■ ABOUT THIS EXERCISE
Each entry below is to be copied verbatim.

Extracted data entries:

################

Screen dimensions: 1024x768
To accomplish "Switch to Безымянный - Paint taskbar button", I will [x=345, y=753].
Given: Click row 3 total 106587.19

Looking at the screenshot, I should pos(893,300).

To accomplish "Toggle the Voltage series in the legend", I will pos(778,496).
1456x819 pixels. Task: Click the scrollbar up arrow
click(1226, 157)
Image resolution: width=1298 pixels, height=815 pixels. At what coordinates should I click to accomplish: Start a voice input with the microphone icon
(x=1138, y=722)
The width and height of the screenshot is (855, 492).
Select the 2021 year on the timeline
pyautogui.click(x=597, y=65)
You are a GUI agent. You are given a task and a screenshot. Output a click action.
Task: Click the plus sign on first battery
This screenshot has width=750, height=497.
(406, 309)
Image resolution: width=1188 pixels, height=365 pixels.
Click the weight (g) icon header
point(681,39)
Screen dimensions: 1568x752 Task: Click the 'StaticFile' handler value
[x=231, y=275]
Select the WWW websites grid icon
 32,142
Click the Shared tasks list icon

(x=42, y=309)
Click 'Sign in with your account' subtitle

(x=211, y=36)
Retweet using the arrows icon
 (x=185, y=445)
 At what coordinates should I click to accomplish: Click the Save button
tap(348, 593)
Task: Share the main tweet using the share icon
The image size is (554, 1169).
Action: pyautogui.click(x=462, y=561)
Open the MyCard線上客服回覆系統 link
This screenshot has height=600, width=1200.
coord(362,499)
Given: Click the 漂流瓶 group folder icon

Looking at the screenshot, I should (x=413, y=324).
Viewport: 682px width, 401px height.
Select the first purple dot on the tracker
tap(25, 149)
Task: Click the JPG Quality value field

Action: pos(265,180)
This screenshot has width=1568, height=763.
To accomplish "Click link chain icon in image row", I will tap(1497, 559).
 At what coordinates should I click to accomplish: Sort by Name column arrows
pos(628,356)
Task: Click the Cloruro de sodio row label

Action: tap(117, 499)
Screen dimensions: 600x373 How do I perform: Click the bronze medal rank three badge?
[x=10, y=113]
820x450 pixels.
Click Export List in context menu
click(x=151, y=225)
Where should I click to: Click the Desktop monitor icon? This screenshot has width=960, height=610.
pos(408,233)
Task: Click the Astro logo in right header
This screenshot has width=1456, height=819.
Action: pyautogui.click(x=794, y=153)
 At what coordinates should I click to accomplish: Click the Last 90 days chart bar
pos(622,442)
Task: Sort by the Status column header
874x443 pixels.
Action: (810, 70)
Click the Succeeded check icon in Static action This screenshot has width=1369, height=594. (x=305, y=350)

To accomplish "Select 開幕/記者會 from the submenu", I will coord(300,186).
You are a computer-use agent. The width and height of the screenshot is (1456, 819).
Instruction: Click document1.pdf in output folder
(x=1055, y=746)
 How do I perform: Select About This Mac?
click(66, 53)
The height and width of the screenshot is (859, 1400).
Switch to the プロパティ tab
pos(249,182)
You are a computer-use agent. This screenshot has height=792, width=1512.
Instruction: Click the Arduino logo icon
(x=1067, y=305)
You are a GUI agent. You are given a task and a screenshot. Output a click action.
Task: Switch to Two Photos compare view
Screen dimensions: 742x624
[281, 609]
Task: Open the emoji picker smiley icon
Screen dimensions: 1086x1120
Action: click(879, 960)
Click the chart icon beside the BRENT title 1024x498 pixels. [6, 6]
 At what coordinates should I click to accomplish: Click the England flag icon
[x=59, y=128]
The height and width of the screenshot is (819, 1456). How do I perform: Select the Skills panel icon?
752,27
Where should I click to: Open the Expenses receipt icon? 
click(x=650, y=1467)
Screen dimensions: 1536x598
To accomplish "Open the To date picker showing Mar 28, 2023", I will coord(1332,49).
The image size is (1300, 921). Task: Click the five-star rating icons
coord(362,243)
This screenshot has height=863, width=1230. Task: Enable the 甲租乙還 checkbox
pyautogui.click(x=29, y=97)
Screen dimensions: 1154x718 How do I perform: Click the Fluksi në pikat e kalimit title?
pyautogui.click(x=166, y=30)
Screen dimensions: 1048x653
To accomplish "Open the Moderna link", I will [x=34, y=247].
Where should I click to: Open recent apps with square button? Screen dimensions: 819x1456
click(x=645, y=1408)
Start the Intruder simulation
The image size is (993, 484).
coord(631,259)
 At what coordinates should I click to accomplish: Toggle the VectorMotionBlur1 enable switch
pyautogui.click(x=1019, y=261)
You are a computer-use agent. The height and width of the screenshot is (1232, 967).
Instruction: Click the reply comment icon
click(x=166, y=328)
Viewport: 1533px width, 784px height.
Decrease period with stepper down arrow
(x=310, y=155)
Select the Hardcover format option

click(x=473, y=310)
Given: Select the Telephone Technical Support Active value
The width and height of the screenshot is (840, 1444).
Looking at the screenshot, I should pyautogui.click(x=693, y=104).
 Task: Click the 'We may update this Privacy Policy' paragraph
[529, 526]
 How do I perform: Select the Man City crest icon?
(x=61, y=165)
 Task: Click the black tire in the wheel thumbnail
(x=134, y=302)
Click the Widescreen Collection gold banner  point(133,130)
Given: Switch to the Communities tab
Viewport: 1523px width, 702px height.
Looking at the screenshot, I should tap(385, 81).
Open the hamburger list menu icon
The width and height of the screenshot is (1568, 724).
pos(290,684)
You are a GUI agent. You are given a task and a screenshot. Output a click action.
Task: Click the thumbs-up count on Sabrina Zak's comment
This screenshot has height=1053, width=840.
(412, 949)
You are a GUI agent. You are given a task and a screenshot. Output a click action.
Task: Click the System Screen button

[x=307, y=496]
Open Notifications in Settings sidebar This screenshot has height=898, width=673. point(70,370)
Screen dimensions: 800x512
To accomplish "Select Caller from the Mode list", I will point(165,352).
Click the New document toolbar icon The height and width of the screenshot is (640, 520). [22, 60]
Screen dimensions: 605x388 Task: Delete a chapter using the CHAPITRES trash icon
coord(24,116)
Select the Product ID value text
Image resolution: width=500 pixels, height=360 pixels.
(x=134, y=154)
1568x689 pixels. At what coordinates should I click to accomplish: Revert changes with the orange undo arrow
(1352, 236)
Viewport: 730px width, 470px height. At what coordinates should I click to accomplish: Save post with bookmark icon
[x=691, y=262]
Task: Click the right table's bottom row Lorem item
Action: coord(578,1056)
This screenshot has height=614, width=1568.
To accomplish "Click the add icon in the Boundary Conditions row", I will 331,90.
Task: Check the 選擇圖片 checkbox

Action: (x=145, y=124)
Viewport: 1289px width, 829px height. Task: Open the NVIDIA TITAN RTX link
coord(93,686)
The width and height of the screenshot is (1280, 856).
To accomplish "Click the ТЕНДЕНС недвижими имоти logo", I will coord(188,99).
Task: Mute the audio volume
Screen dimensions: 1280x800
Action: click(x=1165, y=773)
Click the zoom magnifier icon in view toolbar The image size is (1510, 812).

################

■ REPLY TO THE TASK
Screen dimensions: 1024x768
To accomplish "Switch to Безымянный - Paint taskbar button", I will [x=345, y=753].
Given: Click row 3 total 106587.19

Looking at the screenshot, I should pos(893,300).

To accomplish "Toggle the Voltage series in the legend", I will pos(778,496).
1456x819 pixels. Task: Click the scrollbar up arrow
click(1226, 157)
Image resolution: width=1298 pixels, height=815 pixels. At what coordinates should I click to accomplish: Start a voice input with the microphone icon
(x=1138, y=722)
The width and height of the screenshot is (855, 492).
Select the 2021 year on the timeline
pyautogui.click(x=597, y=65)
You are a GUI agent. You are given a task and a screenshot. Output a click action.
Task: Click the plus sign on first battery
This screenshot has width=750, height=497.
(406, 309)
Image resolution: width=1188 pixels, height=365 pixels.
Click the weight (g) icon header
point(681,39)
Screen dimensions: 1568x752 Task: Click the 'StaticFile' handler value
[x=231, y=275]
Select the WWW websites grid icon
 32,142
Click the Shared tasks list icon

(x=42, y=309)
Click 'Sign in with your account' subtitle

(x=211, y=36)
Retweet using the arrows icon
 (x=185, y=445)
 At what coordinates should I click to accomplish: Click the Save button
tap(348, 593)
Task: Share the main tweet using the share icon
The image size is (554, 1169).
Action: pyautogui.click(x=462, y=561)
Open the MyCard線上客服回覆系統 link
This screenshot has height=600, width=1200.
coord(362,499)
Given: Click the 漂流瓶 group folder icon

Looking at the screenshot, I should (x=413, y=324).
Viewport: 682px width, 401px height.
Select the first purple dot on the tracker
tap(25, 149)
Task: Click the JPG Quality value field

Action: pos(265,180)
This screenshot has width=1568, height=763.
To accomplish "Click link chain icon in image row", I will tap(1497, 559).
 At what coordinates should I click to accomplish: Sort by Name column arrows
pos(628,356)
Task: Click the Cloruro de sodio row label

Action: tap(117, 499)
Screen dimensions: 600x373 How do I perform: Click the bronze medal rank three badge?
[x=10, y=113]
820x450 pixels.
Click Export List in context menu
click(x=151, y=225)
Where should I click to: Click the Desktop monitor icon? This screenshot has width=960, height=610.
pos(408,233)
Task: Click the Astro logo in right header
This screenshot has width=1456, height=819.
Action: pyautogui.click(x=794, y=153)
 At what coordinates should I click to accomplish: Click the Last 90 days chart bar
pos(622,442)
Task: Sort by the Status column header
874x443 pixels.
Action: (810, 70)
Click the Succeeded check icon in Static action This screenshot has width=1369, height=594. (x=305, y=350)

To accomplish "Select 開幕/記者會 from the submenu", I will coord(300,186).
You are a computer-use agent. The width and height of the screenshot is (1456, 819).
Instruction: Click document1.pdf in output folder
(x=1055, y=746)
 How do I perform: Select About This Mac?
click(66, 53)
The height and width of the screenshot is (859, 1400).
Switch to the プロパティ tab
pos(249,182)
You are a computer-use agent. This screenshot has height=792, width=1512.
Instruction: Click the Arduino logo icon
(x=1067, y=305)
You are a GUI agent. You are given a task and a screenshot. Output a click action.
Task: Switch to Two Photos compare view
Screen dimensions: 742x624
[281, 609]
Task: Open the emoji picker smiley icon
Screen dimensions: 1086x1120
Action: click(879, 960)
Click the chart icon beside the BRENT title 1024x498 pixels. [6, 6]
 At what coordinates should I click to accomplish: Click the England flag icon
[x=59, y=128]
The height and width of the screenshot is (819, 1456). How do I perform: Select the Skills panel icon?
752,27
Where should I click to: Open the Expenses receipt icon? 
click(x=650, y=1467)
Screen dimensions: 1536x598
To accomplish "Open the To date picker showing Mar 28, 2023", I will coord(1332,49).
The image size is (1300, 921). Task: Click the five-star rating icons
coord(362,243)
This screenshot has height=863, width=1230. Task: Enable the 甲租乙還 checkbox
pyautogui.click(x=29, y=97)
Screen dimensions: 1154x718 How do I perform: Click the Fluksi në pikat e kalimit title?
pyautogui.click(x=166, y=30)
Screen dimensions: 1048x653
To accomplish "Open the Moderna link", I will [x=34, y=247].
Where should I click to: Open recent apps with square button? Screen dimensions: 819x1456
click(x=645, y=1408)
Start the Intruder simulation
The image size is (993, 484).
coord(631,259)
 At what coordinates should I click to accomplish: Toggle the VectorMotionBlur1 enable switch
pyautogui.click(x=1019, y=261)
You are a computer-use agent. The height and width of the screenshot is (1232, 967).
Instruction: Click the reply comment icon
click(x=166, y=328)
Viewport: 1533px width, 784px height.
Decrease period with stepper down arrow
(x=310, y=155)
Select the Hardcover format option

click(x=473, y=310)
Given: Select the Telephone Technical Support Active value
The width and height of the screenshot is (840, 1444).
Looking at the screenshot, I should pyautogui.click(x=693, y=104).
 Task: Click the 'We may update this Privacy Policy' paragraph
[529, 526]
 How do I perform: Select the Man City crest icon?
(x=61, y=165)
 Task: Click the black tire in the wheel thumbnail
(x=134, y=302)
Click the Widescreen Collection gold banner  point(133,130)
Given: Switch to the Communities tab
Viewport: 1523px width, 702px height.
Looking at the screenshot, I should tap(385, 81).
Open the hamburger list menu icon
The width and height of the screenshot is (1568, 724).
pos(290,684)
You are a GUI agent. You are given a task and a screenshot. Output a click action.
Task: Click the thumbs-up count on Sabrina Zak's comment
This screenshot has height=1053, width=840.
(412, 949)
You are a GUI agent. You are given a task and a screenshot. Output a click action.
Task: Click the System Screen button

[x=307, y=496]
Open Notifications in Settings sidebar This screenshot has height=898, width=673. point(70,370)
Screen dimensions: 800x512
To accomplish "Select Caller from the Mode list", I will point(165,352).
Click the New document toolbar icon The height and width of the screenshot is (640, 520). [22, 60]
Screen dimensions: 605x388 Task: Delete a chapter using the CHAPITRES trash icon
coord(24,116)
Select the Product ID value text
Image resolution: width=500 pixels, height=360 pixels.
(x=134, y=154)
1568x689 pixels. At what coordinates should I click to accomplish: Revert changes with the orange undo arrow
(1352, 236)
Viewport: 730px width, 470px height. At what coordinates should I click to accomplish: Save post with bookmark icon
[x=691, y=262]
Task: Click the right table's bottom row Lorem item
Action: coord(578,1056)
This screenshot has height=614, width=1568.
To accomplish "Click the add icon in the Boundary Conditions row", I will 331,90.
Task: Check the 選擇圖片 checkbox

Action: (x=145, y=124)
Viewport: 1289px width, 829px height. Task: Open the NVIDIA TITAN RTX link
coord(93,686)
The width and height of the screenshot is (1280, 856).
To accomplish "Click the ТЕНДЕНС недвижими имоти logo", I will coord(188,99).
Task: Mute the audio volume
Screen dimensions: 1280x800
Action: click(x=1165, y=773)
Click the zoom magnifier icon in view toolbar The image size is (1510, 812).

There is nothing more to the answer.